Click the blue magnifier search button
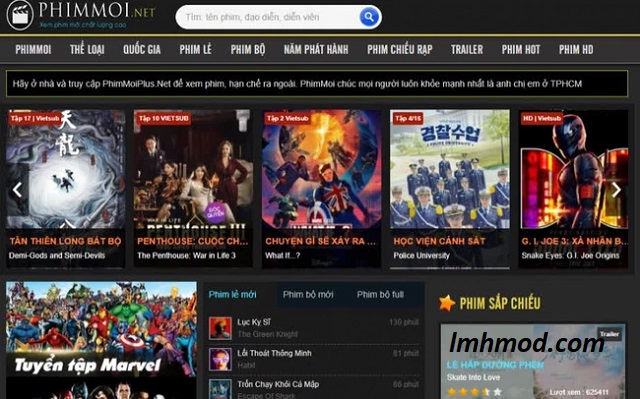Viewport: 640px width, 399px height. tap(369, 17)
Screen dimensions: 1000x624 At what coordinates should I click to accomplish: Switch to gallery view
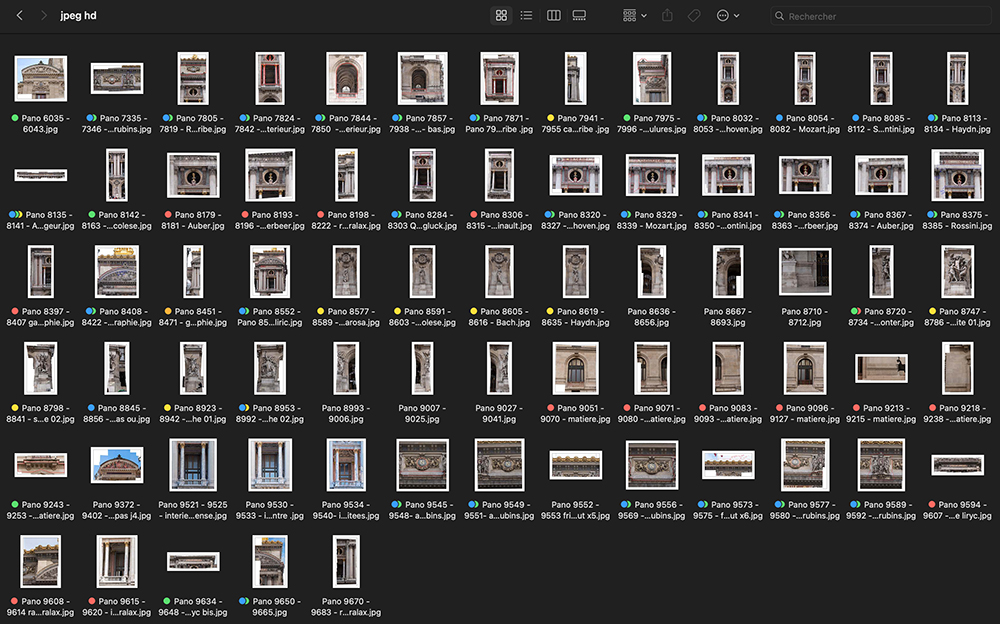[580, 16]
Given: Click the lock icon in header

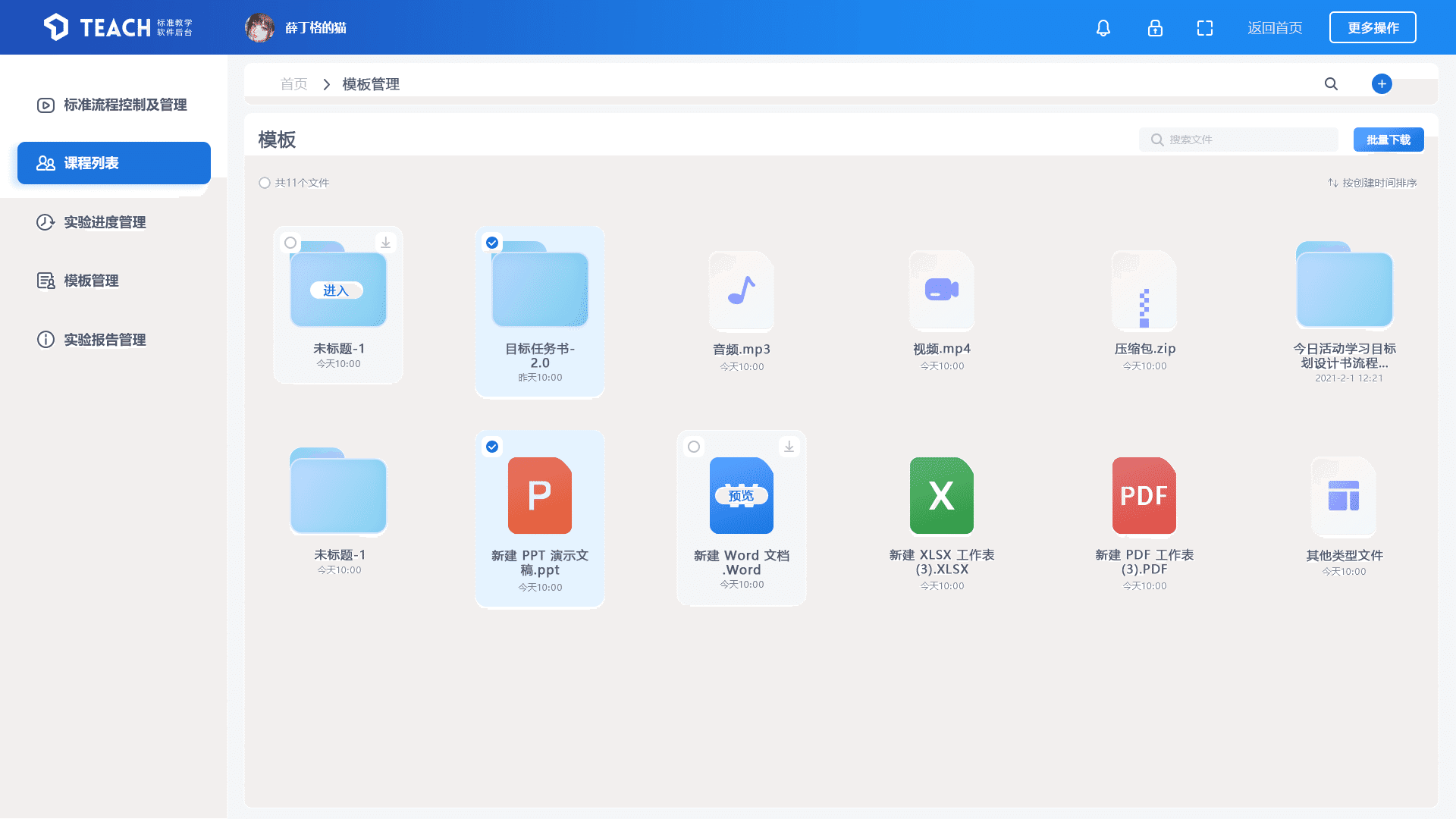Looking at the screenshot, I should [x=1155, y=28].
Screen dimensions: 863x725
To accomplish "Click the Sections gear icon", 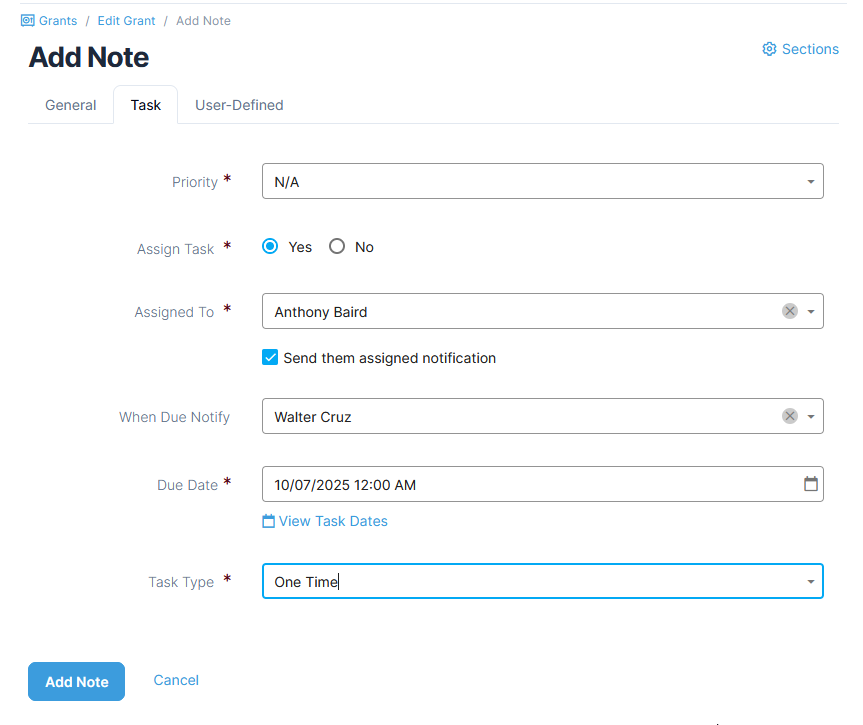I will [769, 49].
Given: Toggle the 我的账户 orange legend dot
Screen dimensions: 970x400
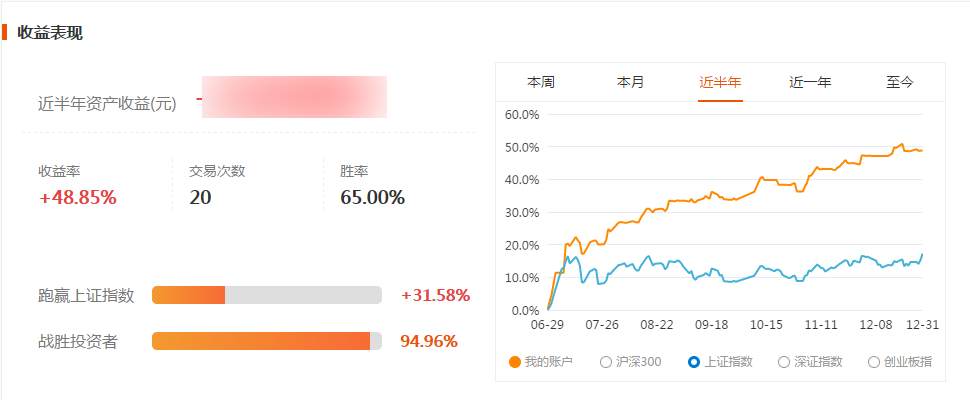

______

Print the lines from the one containing "Given: Toggle the 我的账户 orange legend dot" through the end of the rows, both included, exactly as they appear. Omit the pictures.

> RESULT
Given: Toggle the 我的账户 orange legend dot
Screen dimensions: 970x400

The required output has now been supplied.